THE DATA:

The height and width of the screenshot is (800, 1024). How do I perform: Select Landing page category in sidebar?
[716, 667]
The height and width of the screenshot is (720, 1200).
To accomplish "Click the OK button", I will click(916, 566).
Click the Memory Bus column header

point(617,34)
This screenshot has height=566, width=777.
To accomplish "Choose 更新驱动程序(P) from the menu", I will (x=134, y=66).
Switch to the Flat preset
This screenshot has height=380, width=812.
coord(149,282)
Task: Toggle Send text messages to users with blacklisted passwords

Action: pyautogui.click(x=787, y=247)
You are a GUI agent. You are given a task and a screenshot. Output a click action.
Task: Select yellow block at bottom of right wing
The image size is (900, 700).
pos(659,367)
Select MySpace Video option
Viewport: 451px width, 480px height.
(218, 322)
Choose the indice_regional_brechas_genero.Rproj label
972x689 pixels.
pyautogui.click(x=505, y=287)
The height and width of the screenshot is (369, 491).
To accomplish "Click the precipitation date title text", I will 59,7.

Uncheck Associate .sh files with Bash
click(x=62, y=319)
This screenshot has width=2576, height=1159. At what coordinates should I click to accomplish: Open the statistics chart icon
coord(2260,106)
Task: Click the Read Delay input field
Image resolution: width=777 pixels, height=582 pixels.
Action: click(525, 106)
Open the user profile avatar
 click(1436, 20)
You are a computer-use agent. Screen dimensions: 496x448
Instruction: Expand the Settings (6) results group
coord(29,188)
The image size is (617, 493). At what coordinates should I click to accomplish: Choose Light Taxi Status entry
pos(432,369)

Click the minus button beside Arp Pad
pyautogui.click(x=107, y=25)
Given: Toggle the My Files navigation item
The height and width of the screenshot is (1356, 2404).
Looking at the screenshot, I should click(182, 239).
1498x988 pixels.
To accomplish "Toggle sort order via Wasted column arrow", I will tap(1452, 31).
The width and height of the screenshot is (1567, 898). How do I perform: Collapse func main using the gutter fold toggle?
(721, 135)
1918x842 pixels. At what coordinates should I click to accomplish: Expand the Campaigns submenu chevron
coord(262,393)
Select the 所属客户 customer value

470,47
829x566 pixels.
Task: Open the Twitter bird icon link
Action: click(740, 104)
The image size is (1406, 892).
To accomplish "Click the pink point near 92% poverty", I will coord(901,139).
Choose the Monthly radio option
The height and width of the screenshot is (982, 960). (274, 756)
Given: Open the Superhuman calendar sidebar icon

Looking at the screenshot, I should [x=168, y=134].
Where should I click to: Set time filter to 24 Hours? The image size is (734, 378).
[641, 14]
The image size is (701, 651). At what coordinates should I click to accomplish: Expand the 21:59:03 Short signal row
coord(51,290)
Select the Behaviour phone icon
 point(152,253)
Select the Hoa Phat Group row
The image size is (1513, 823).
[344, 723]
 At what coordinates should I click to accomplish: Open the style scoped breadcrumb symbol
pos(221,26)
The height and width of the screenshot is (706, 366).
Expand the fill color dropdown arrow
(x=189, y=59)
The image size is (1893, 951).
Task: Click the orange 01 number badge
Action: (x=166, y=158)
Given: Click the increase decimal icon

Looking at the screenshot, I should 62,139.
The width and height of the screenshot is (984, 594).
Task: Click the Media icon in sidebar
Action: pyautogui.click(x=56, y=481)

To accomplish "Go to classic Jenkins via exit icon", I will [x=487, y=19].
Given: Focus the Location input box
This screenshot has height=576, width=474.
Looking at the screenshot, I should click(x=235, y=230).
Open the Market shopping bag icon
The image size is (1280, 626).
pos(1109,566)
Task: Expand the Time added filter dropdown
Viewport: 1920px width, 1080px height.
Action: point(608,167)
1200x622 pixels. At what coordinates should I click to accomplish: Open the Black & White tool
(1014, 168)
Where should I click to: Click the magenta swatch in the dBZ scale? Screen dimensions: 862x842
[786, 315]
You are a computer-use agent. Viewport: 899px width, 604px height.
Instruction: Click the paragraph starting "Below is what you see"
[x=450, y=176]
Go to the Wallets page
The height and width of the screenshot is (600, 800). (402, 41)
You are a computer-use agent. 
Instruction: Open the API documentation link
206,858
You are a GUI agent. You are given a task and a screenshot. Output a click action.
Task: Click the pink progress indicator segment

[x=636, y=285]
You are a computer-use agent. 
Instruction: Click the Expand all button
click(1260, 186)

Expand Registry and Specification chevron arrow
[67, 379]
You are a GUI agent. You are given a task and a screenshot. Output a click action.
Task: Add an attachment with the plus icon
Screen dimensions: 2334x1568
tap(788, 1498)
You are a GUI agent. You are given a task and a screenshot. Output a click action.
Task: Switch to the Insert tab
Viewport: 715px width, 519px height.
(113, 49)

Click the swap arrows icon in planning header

WHAT YOU WILL DO: An exact transcription of all the records is needed.

SOLUTION TO THIS PROBLEM:
The height and width of the screenshot is (800, 1024). How do I perform: Select Landing page category in sidebar?
[716, 667]
The height and width of the screenshot is (720, 1200).
To accomplish "Click the OK button", I will click(916, 566).
Click the Memory Bus column header

point(617,34)
This screenshot has height=566, width=777.
To accomplish "Choose 更新驱动程序(P) from the menu", I will (x=134, y=66).
Switch to the Flat preset
This screenshot has height=380, width=812.
coord(149,282)
Task: Toggle Send text messages to users with blacklisted passwords

Action: pyautogui.click(x=787, y=247)
You are a GUI agent. You are given a task and a screenshot. Output a click action.
Task: Select yellow block at bottom of right wing
The image size is (900, 700).
pos(659,367)
Select MySpace Video option
Viewport: 451px width, 480px height.
(218, 322)
Choose the indice_regional_brechas_genero.Rproj label
972x689 pixels.
pyautogui.click(x=505, y=287)
The height and width of the screenshot is (369, 491).
To accomplish "Click the precipitation date title text", I will 59,7.

Uncheck Associate .sh files with Bash
click(x=62, y=319)
This screenshot has width=2576, height=1159. At what coordinates should I click to accomplish: Open the statistics chart icon
coord(2260,106)
Task: Click the Read Delay input field
Image resolution: width=777 pixels, height=582 pixels.
Action: click(525, 106)
Open the user profile avatar
 click(1436, 20)
You are a computer-use agent. Screen dimensions: 496x448
Instruction: Expand the Settings (6) results group
coord(29,188)
The image size is (617, 493). At what coordinates should I click to accomplish: Choose Light Taxi Status entry
pos(432,369)

Click the minus button beside Arp Pad
pyautogui.click(x=107, y=25)
Given: Toggle the My Files navigation item
The height and width of the screenshot is (1356, 2404).
Looking at the screenshot, I should click(182, 239).
1498x988 pixels.
To accomplish "Toggle sort order via Wasted column arrow", I will tap(1452, 31).
The width and height of the screenshot is (1567, 898). How do I perform: Collapse func main using the gutter fold toggle?
(721, 135)
1918x842 pixels. At what coordinates should I click to accomplish: Expand the Campaigns submenu chevron
coord(262,393)
Select the 所属客户 customer value

470,47
829x566 pixels.
Task: Open the Twitter bird icon link
Action: click(740, 104)
The image size is (1406, 892).
To accomplish "Click the pink point near 92% poverty", I will coord(901,139).
Choose the Monthly radio option
The height and width of the screenshot is (982, 960). (274, 756)
Given: Open the Superhuman calendar sidebar icon

Looking at the screenshot, I should [x=168, y=134].
Where should I click to: Set time filter to 24 Hours? The image size is (734, 378).
[641, 14]
The image size is (701, 651). At what coordinates should I click to accomplish: Expand the 21:59:03 Short signal row
coord(51,290)
Select the Behaviour phone icon
 point(152,253)
Select the Hoa Phat Group row
The image size is (1513, 823).
[344, 723]
 At what coordinates should I click to accomplish: Open the style scoped breadcrumb symbol
pos(221,26)
The height and width of the screenshot is (706, 366).
Expand the fill color dropdown arrow
(x=189, y=59)
The image size is (1893, 951).
Task: Click the orange 01 number badge
Action: (x=166, y=158)
Given: Click the increase decimal icon

Looking at the screenshot, I should 62,139.
The width and height of the screenshot is (984, 594).
Task: Click the Media icon in sidebar
Action: pyautogui.click(x=56, y=481)

To accomplish "Go to classic Jenkins via exit icon", I will [x=487, y=19].
Given: Focus the Location input box
This screenshot has height=576, width=474.
Looking at the screenshot, I should click(x=235, y=230).
Open the Market shopping bag icon
The image size is (1280, 626).
pos(1109,566)
Task: Expand the Time added filter dropdown
Viewport: 1920px width, 1080px height.
Action: point(608,167)
1200x622 pixels. At what coordinates should I click to accomplish: Open the Black & White tool
(1014, 168)
Where should I click to: Click the magenta swatch in the dBZ scale? Screen dimensions: 862x842
[786, 315]
You are a computer-use agent. Viewport: 899px width, 604px height.
Instruction: Click the paragraph starting "Below is what you see"
[x=450, y=176]
Go to the Wallets page
The height and width of the screenshot is (600, 800). (402, 41)
You are a computer-use agent. 
Instruction: Open the API documentation link
206,858
You are a GUI agent. You are given a task and a screenshot. Output a click action.
Task: Click the pink progress indicator segment

[x=636, y=285]
You are a computer-use agent. 
Instruction: Click the Expand all button
click(1260, 186)

Expand Registry and Specification chevron arrow
[67, 379]
You are a GUI agent. You are given a task and a screenshot. Output a click action.
Task: Add an attachment with the plus icon
Screen dimensions: 2334x1568
tap(788, 1498)
You are a GUI agent. You are given a task and a screenshot. Output a click action.
Task: Switch to the Insert tab
Viewport: 715px width, 519px height.
(113, 49)

Click the swap arrows icon in planning header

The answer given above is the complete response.